JinkoSolar’s as yet unaudited financial results for Q4 2020 and for the full 2020 year place it as the world’s largest PV manufacturer, with module shipments of 18,771 MW — an increase of 31.4% year on year, despite what Xiande Li, the company Chairman and CEO, described as a “challenging year for the solar industry as global markets were shrouded in uncertainty due to the COVID-19 pandemic”.
The company posted total revenues of US$5.38 billion, up 18.1% on 2019; and non-GAAP (according to US Generally Accepted Accounting Principles) net income of US$146.9 million, which was 1.2% down on 2019. It’s gross margin calculated across 2020, was 17.6%, compared with 18.3% in the full year 2019.
Looking ahead, Li said the company expects “total shipments in 2021 to grow over 30%, to be in the range of 25 GW to 30 GW”; while annual in-house production capacity will reach 33 GW of monocrystalline silicon wafers, 27 GW of solar cells and 37 GW of modules.
Li credits the company’s integrated operations and supply chain management for its resilience against continuous volatility in the industrial value chain, which he predicted was likely to continue into the second quarter of 2021.
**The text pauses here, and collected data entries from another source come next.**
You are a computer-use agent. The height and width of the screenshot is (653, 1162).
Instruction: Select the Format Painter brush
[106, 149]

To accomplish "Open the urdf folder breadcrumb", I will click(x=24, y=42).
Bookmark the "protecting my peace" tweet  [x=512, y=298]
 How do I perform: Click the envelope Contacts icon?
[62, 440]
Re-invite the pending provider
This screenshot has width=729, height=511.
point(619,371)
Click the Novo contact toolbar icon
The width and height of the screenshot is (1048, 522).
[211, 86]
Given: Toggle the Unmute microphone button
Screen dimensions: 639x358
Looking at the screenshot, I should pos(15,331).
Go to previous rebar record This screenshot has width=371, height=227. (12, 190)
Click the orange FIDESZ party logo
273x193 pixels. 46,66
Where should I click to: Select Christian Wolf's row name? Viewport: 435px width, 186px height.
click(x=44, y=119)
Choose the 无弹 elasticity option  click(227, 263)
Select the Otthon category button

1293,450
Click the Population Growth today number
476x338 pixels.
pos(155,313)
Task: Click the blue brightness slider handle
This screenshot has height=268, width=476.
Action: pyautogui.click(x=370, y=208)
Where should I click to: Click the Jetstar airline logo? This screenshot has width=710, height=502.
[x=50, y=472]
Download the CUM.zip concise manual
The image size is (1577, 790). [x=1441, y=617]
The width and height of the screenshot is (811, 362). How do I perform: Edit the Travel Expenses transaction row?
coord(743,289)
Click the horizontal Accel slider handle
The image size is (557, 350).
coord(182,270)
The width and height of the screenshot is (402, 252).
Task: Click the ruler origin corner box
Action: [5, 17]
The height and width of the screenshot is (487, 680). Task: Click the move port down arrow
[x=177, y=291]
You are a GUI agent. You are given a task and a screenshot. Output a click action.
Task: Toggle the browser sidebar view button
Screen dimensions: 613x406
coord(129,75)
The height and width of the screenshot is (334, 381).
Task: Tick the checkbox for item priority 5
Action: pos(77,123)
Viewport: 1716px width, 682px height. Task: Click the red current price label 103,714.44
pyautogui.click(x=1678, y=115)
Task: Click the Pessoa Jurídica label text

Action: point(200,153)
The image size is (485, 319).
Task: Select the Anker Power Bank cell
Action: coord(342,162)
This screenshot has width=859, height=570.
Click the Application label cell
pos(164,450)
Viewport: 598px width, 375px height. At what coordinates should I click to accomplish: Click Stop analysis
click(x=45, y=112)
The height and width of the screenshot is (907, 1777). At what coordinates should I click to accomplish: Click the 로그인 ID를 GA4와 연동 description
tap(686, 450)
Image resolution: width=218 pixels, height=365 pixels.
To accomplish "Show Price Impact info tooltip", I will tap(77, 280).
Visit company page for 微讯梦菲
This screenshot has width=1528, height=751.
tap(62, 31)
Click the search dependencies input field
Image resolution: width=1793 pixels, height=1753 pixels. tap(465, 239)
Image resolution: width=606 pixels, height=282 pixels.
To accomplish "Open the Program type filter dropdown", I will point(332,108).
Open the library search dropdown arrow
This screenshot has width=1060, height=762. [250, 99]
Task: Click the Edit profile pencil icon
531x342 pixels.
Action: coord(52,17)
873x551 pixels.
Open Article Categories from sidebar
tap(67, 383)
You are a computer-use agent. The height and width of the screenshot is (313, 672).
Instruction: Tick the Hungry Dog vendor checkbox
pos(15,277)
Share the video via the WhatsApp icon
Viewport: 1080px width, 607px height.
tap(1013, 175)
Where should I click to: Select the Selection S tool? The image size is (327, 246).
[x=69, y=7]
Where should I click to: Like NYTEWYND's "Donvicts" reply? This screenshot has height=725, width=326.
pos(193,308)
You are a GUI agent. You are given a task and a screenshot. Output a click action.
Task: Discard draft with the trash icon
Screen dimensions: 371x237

But, he said, “As the world enters into the era of grid parity,” in which renewables-generated electricity comes at a lower or equal price to that generated by traditional fossil fuels, JinkoSolar expects “to solidify our foothold in major regions worldwide”.
Australian rooftops the icing on the big solar slice
According to strategic solar consulting firm SunWiz, JinkoSolar captured 22%, the highest market share, of the Australian distributed rooftop generation market.
Anita Li, General Manager of JinkoSolar for APAC and ANZ, was “excited to confirm our leading position in the Australian market as the No.1 modules supplier in the national rooftop business”.
In January of this year JinkoSolar had already claimed the biggest share — more than one-third by end 2020 — of the Australian utility-scale solar market, based on data available on the Australian National Electricity Market Dashboard.
At the time, it looked forward to claiming 1 GW of the nation’s utility solar capacity, when the Sunraysia, Glenrowan, Jemalong and Batchelor solar farms were fully commissioned this year.
Biggest and best?
January 2021 also saw JinkoSolar pad proudly away from the podium bearing the pv magazine best Module award for its high-density Tiger monofacial module.
“The technology is really innovative,” explained juror Jay Lin. Jinko’s Tiger deploys tilting to great effect, packing 156 half cells into the larger module format for utility-scale and C&I roofs, and 132 for the residential segment. Thus, the Tiger achieves 455-475 W from 156 cells and 375-395 W from 132 – both using mono PERC cells.
“At 21.6% module efficiency, Jinko’s Tiger is no pussycat,” the jurors representing the industry concluded.
The company says it expects its new-generation Tiger Pro flagship products to “account for 40% to 50% of the total shipments this year, with cumulative orders of over 10 GW”, but it is as yet uncertain when the high-performing residential and C&I Tigers will come to bask on Australian rooftops.
Future proofing, future plans
Xiande Li said that although the “mismatch between supply and demand” that emerged in the last quarter of 2020 was continuing to drive volatility in the solar market, “there is enough polysilicon to support over 180 GW of module production”.
February this year saw the company line up a strategic cooperation agreement with Tongwei Co. “to jointly invest in a high-purity crystalline silicon project with annual capacity of 45,000 metric tons and a silicon wafer project with an annual production capacity of 15 GW”.
Also in February, JinkoSolar signed a solar-glass procurement contract with Flat Glass Group Co., which secured around 338 million square metres of rolled glass to support the production of 59 GW of JinkoSolar modules from 2021 to 2023.
In other news released with JinkoSolar’s annual results, Li said the company is developing energy storage products specifically designed for the US and Japanese markets, and that its “Building Integrated Photovoltaics (BIPV) systems have been installed in a number of commercial real estate projects in China”.
Its latest BIPV project is a carport for 40 electric vehicles, which was connected to the grid in China in January. JinkoSolar’s BIPV products replace the traditional roof of the carport and feed electricity into charging pylons, with an annual generation capacity of more than 150,000kWh.